WHAT THE TASK ASKS =
Tally up the lines below containing the string "Inria", then write the number alone.

Records contained in a dataset

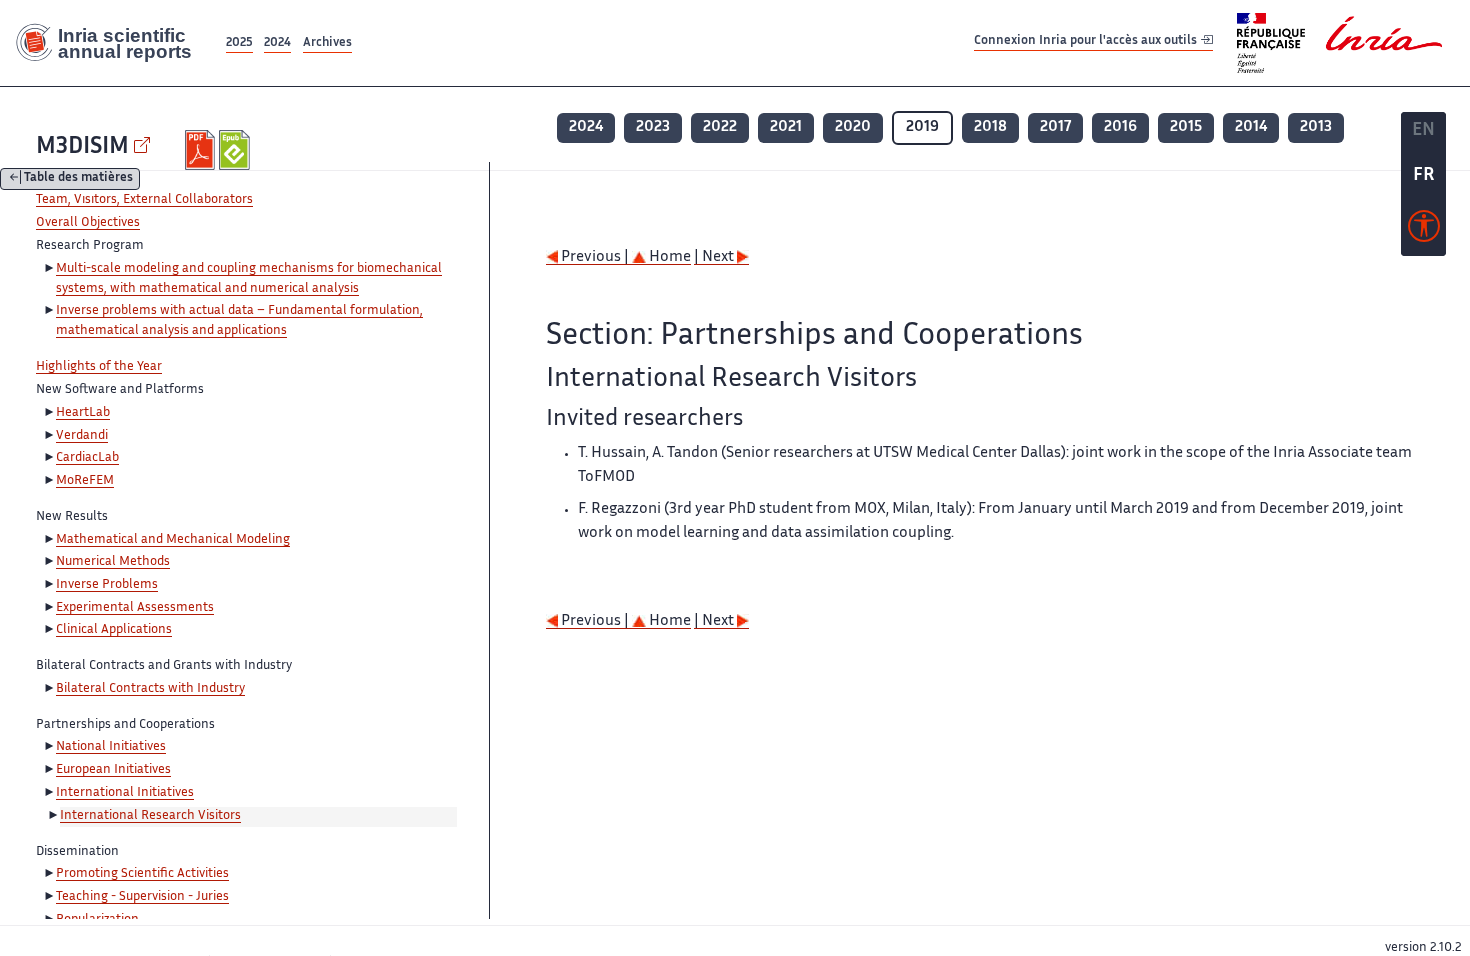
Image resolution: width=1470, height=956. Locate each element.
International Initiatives (125, 793)
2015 (1186, 127)
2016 (1120, 127)
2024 (277, 43)
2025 (239, 43)
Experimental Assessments (135, 608)
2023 (653, 127)
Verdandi (82, 436)
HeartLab (83, 413)
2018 (990, 127)
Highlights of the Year (99, 367)
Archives (327, 43)
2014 (1251, 127)
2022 (720, 127)
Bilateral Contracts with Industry (150, 689)
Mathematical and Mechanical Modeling (173, 540)
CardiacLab (87, 458)
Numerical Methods (113, 562)
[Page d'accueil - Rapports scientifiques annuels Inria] (111, 43)
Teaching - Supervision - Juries (142, 897)
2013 (1316, 127)
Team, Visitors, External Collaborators (144, 200)
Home (668, 257)
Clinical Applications (114, 630)
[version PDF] (202, 150)
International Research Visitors (150, 816)
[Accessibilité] (1424, 231)
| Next (715, 257)
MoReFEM (85, 481)
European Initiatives (113, 770)
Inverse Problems (107, 585)
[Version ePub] (236, 150)
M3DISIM (82, 147)
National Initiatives (111, 747)
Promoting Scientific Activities (142, 874)
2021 (786, 127)
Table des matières (78, 179)
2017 (1055, 127)
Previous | (595, 257)
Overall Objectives (88, 223)
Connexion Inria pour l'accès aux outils (1087, 42)
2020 (853, 127)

FINISHED TASK =
2